TASK PROMPT:
Each line in the records that mentions the word "agent" needs to be listed.

RECORDS SHOWN:
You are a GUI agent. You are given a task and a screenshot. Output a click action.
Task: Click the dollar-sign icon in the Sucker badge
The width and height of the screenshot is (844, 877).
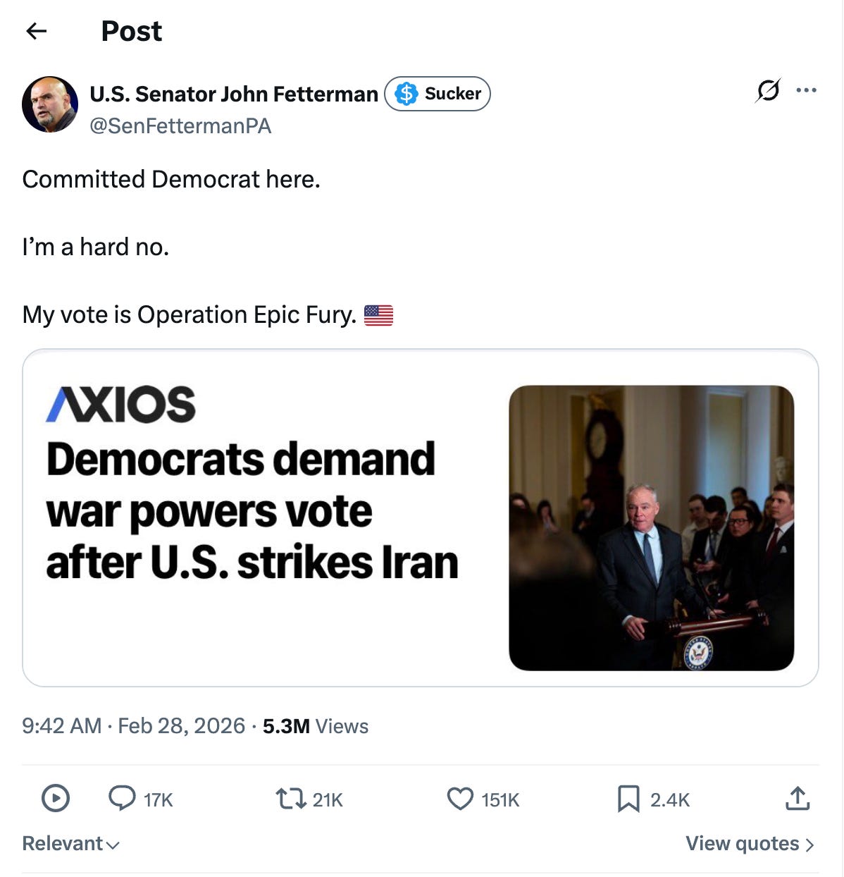tap(406, 93)
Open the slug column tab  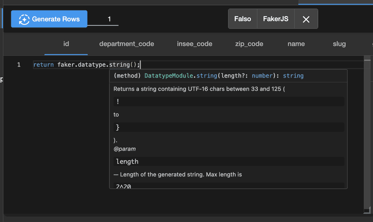(x=339, y=44)
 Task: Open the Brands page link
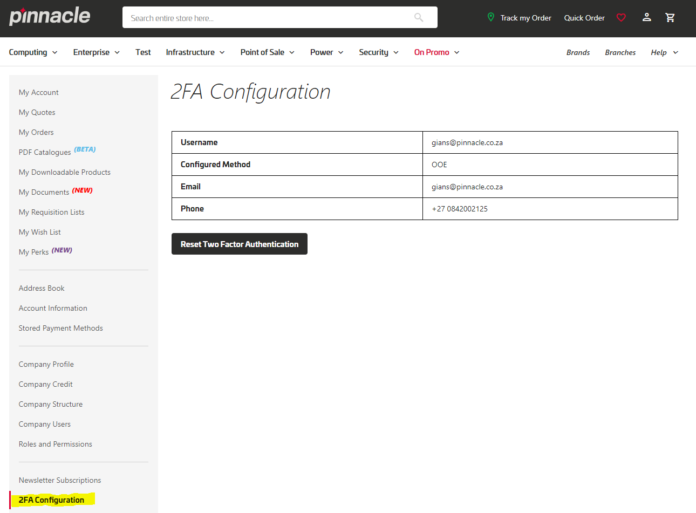click(578, 52)
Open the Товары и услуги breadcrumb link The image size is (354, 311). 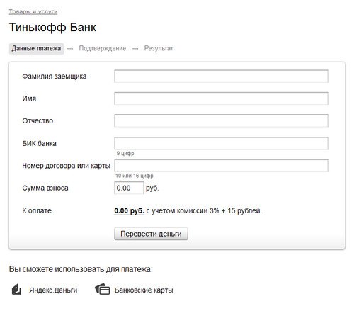pyautogui.click(x=33, y=11)
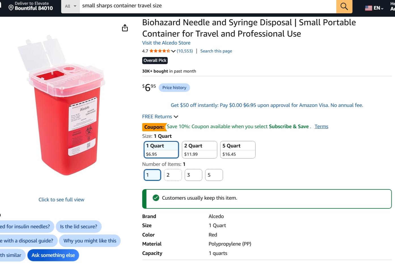
Task: Click the search text field
Action: 208,6
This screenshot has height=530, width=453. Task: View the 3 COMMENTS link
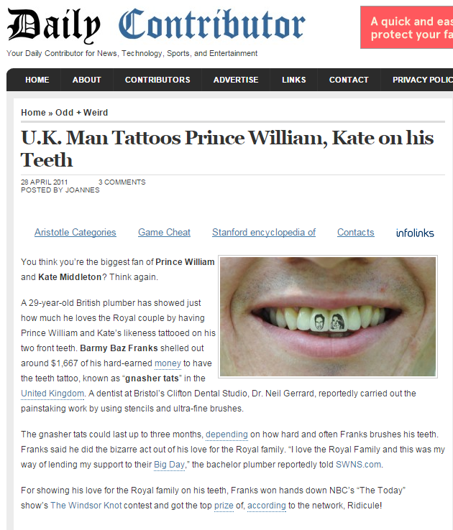click(x=122, y=182)
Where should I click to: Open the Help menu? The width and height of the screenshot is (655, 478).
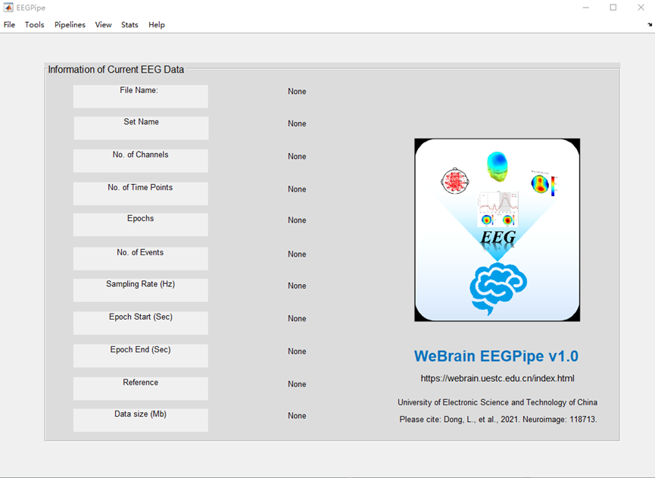(156, 25)
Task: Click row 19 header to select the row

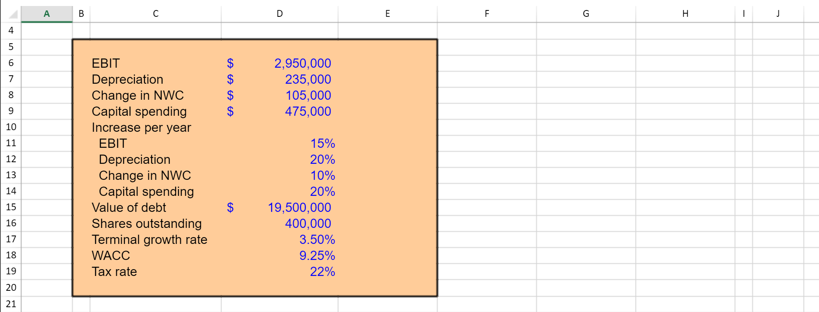Action: [11, 271]
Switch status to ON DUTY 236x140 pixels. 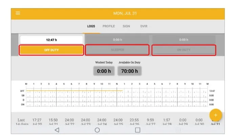coord(184,50)
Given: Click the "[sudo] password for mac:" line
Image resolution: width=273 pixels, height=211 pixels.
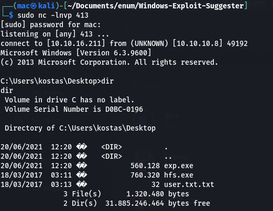Looking at the screenshot, I should (51, 25).
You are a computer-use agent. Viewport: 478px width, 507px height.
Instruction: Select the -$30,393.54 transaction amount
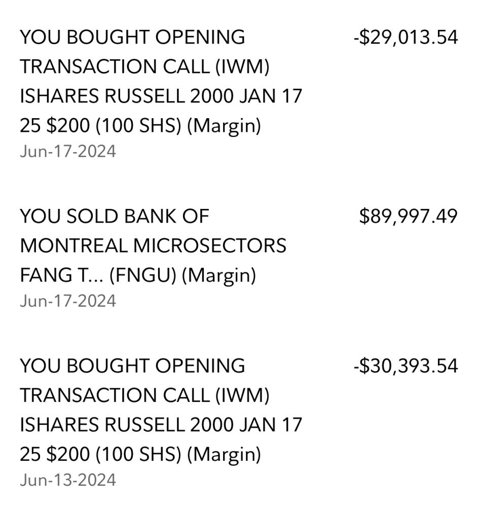point(406,366)
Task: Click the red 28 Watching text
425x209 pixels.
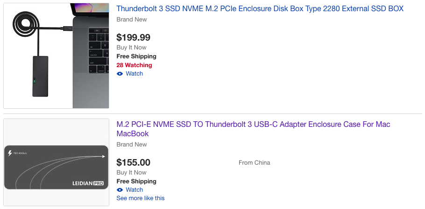Action: pos(134,65)
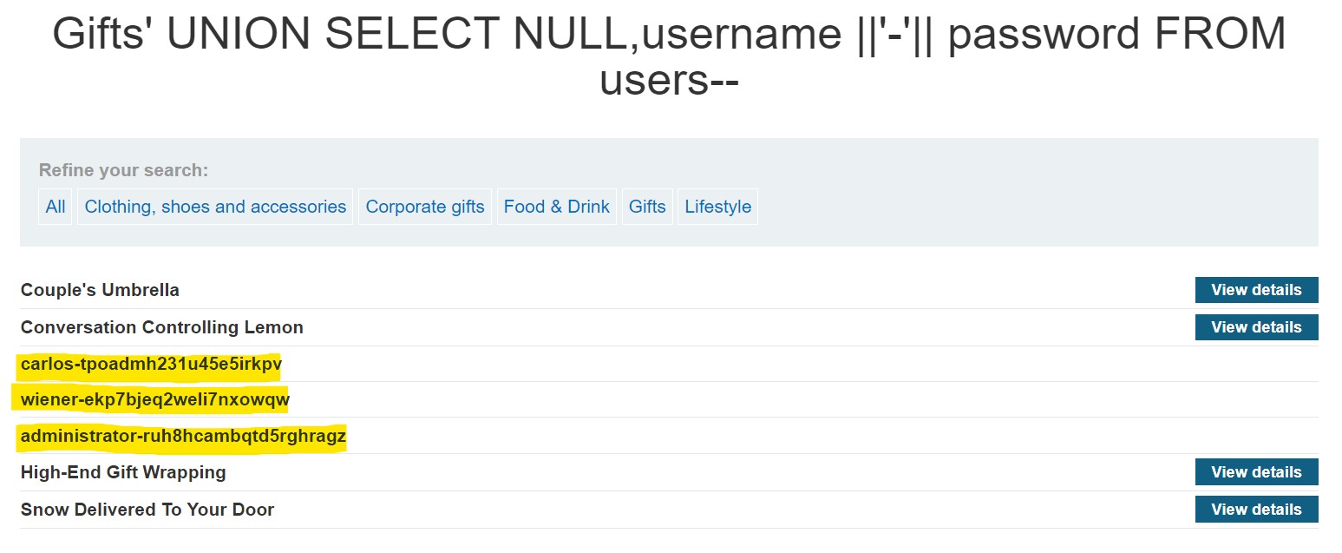Open the Corporate gifts category

425,207
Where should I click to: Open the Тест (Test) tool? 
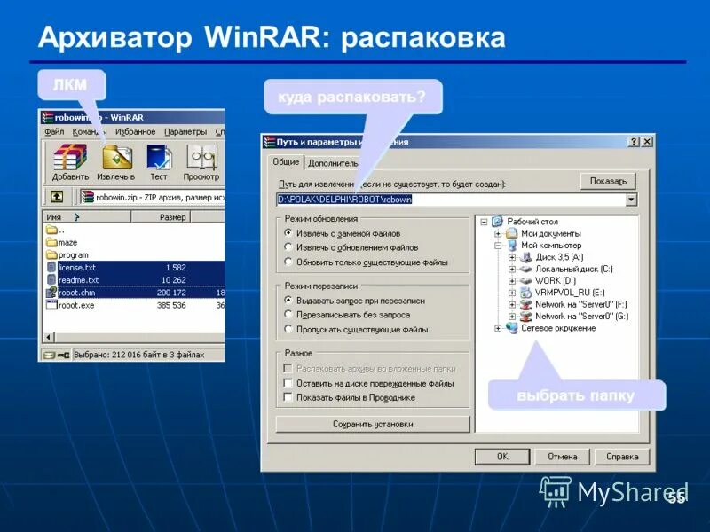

YOUR SOLUTION:
You are a GUI agent. You are given a task and a screenshot. Output a click action.
You are a computer-use agent. Viewport: 478px width, 507px height.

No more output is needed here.